Genetics of Glaucoma

Abstract

A family history of glaucoma is a recognized disease risk factor, and recent studies suggest that glaucoma is one of the most heritable of all human diseases (Youngblood H, Hauser MA, Liu Y, Exp Eye Res 188: 107795, 2019; Wang K, Gaitsch H, Poon H, Cox NJ, Rzhetsky A, Nat Genet 49(9): 1319-1325, 2017). Glaucoma can be inherited as a Mendelian single gene disorder, caused by a single gene defect, or as a complex trait that results from the interactions of multiple genes and environmental factors.

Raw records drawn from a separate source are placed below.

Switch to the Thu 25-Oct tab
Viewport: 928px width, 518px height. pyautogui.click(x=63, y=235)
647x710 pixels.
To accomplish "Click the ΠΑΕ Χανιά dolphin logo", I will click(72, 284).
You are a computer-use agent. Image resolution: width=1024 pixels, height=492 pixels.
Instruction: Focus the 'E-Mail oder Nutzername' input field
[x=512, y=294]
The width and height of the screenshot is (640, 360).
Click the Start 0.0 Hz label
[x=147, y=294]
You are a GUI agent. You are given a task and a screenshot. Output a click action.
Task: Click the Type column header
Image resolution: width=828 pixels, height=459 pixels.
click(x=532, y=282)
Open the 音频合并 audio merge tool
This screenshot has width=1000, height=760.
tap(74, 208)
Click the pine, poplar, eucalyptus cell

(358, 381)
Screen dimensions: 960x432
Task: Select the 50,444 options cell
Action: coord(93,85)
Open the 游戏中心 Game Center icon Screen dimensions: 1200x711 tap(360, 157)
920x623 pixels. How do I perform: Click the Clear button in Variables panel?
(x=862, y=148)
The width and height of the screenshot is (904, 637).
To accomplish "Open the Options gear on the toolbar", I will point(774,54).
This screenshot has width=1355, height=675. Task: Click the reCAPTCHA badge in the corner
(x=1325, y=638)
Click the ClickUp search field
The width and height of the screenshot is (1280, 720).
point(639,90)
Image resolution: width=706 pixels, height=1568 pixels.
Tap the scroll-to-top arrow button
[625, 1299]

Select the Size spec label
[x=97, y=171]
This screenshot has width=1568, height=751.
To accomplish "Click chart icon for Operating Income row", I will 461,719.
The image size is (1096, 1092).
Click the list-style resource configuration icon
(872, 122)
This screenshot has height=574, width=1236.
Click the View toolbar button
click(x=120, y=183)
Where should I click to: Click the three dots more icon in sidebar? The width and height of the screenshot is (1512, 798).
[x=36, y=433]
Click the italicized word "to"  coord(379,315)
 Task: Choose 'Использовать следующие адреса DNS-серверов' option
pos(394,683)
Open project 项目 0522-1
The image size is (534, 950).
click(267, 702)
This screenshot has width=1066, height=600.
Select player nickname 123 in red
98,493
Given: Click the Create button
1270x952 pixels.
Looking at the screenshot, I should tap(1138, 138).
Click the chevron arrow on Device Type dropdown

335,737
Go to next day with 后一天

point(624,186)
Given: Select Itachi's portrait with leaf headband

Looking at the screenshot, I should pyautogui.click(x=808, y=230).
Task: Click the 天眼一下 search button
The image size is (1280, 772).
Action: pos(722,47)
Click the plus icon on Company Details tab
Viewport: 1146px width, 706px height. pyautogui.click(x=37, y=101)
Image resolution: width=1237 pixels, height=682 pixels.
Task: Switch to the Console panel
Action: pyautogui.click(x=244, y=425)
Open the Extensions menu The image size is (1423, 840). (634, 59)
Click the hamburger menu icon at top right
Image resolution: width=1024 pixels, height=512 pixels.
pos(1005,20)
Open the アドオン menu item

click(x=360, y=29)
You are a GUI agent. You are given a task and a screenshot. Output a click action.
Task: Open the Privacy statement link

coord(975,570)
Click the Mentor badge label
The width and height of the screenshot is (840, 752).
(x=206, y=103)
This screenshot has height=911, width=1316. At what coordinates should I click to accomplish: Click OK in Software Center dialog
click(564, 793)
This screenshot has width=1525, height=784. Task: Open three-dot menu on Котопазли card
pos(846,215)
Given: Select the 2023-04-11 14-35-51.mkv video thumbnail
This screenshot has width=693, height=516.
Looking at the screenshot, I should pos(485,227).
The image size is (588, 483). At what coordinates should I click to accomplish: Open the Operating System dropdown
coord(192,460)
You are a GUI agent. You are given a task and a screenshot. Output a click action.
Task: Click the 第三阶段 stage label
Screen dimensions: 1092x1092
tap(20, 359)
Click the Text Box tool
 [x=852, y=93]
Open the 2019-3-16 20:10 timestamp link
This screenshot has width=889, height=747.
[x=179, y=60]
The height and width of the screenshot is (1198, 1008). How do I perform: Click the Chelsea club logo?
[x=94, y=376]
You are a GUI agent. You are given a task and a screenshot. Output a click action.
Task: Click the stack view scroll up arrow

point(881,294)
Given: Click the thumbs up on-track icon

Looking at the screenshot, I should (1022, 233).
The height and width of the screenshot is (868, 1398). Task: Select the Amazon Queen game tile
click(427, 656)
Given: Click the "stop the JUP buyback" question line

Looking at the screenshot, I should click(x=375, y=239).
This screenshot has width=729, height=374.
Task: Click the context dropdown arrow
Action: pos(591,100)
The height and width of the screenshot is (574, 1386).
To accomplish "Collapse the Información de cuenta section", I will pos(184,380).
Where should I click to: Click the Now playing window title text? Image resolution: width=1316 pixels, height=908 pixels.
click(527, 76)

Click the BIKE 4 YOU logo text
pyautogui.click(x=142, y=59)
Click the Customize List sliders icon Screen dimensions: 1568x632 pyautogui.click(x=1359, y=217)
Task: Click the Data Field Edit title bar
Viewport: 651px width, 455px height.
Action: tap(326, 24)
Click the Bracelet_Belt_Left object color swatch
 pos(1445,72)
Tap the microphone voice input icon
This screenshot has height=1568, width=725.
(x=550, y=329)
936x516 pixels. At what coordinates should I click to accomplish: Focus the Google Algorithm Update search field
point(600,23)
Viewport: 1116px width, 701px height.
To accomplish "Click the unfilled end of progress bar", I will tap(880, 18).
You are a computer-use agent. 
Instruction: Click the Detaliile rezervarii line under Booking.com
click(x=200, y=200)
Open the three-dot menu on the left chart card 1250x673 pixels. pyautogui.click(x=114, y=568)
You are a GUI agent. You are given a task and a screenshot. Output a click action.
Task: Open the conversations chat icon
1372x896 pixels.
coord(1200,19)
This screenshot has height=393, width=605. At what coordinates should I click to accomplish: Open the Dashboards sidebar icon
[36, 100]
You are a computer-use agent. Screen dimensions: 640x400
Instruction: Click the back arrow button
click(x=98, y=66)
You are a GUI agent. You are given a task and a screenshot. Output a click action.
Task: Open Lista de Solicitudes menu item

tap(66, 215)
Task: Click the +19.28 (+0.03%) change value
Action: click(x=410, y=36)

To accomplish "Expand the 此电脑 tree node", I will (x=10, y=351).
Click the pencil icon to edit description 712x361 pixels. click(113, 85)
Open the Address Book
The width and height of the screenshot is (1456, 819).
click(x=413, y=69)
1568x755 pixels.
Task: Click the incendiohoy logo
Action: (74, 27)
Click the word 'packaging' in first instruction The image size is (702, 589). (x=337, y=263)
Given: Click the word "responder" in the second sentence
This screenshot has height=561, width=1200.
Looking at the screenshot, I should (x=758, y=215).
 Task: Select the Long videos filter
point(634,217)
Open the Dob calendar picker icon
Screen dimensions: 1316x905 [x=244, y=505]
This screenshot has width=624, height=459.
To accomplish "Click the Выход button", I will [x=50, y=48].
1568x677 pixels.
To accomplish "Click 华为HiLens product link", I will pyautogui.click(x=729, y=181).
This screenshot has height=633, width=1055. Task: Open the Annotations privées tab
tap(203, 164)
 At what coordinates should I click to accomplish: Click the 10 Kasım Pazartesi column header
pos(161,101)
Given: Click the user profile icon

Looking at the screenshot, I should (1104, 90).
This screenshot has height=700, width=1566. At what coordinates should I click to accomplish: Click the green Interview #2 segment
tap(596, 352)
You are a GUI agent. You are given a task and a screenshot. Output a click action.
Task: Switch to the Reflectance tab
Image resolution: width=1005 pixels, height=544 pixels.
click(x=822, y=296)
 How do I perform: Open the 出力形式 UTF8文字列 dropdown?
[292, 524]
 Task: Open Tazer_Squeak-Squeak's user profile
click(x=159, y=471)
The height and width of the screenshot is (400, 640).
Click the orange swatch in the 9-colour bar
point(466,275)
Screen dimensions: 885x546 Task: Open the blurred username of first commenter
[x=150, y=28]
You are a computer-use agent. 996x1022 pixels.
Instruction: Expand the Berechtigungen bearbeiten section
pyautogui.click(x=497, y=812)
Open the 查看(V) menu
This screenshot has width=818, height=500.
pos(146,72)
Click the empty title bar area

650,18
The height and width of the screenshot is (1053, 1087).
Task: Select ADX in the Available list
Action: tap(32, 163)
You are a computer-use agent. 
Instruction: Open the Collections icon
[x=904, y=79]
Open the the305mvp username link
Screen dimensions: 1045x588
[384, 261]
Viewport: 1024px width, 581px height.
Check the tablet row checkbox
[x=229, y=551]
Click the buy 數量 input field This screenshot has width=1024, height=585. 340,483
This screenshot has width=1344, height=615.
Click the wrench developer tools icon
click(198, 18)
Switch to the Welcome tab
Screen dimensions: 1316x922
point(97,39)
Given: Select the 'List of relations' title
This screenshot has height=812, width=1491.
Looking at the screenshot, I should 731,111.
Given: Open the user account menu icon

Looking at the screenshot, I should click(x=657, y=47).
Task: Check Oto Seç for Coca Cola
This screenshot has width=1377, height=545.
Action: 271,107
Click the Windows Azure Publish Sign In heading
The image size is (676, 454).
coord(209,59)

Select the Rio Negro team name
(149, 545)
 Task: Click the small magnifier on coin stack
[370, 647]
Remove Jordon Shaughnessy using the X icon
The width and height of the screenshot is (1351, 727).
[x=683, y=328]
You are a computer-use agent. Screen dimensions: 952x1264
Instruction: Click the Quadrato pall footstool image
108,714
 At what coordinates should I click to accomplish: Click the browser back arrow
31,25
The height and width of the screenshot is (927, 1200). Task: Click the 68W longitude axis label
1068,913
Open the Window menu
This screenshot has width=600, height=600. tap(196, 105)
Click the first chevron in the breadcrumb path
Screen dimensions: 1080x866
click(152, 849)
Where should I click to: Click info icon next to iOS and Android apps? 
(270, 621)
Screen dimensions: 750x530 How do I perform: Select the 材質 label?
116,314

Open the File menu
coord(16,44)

In general, the early-onset (childhood) forms of glaucoma are inherited as Mendelian autosomal dominant or recessive traits, while the adult-onset diseases are inherited as complex traits. Genes that predispose to glaucoma may influence intraocular pressure or degeneration of the optic nerve or both. The types of glaucoma inherited as Mendelian traits include juvenile open-angle glaucoma; congenital glaucoma; developmental glaucomas, including Rieger's syndrome and aniridia; and familial normal tension glaucoma (Lewis CJ, Hedberg-Buenz A, DeLuca AP, Stone EM, Alward WLM, Fingert JH, Hum Mol Genet 26(R1): R28-R36, 2017; Sears NC, Boese EA, Miller MA, Fingert JH, Exp Eye Res 186: 107702, 2019). Complex forms of glaucoma include pigmentary glaucoma, primary open-angle glaucoma, angle-closure glaucoma, and exfoliation glaucoma (Wiggs JL, Pasquale LR, Hum Mol Genet 26(R1): R21-R27, 2017.). Genes and loci identified for these forms of glaucoma are discussed.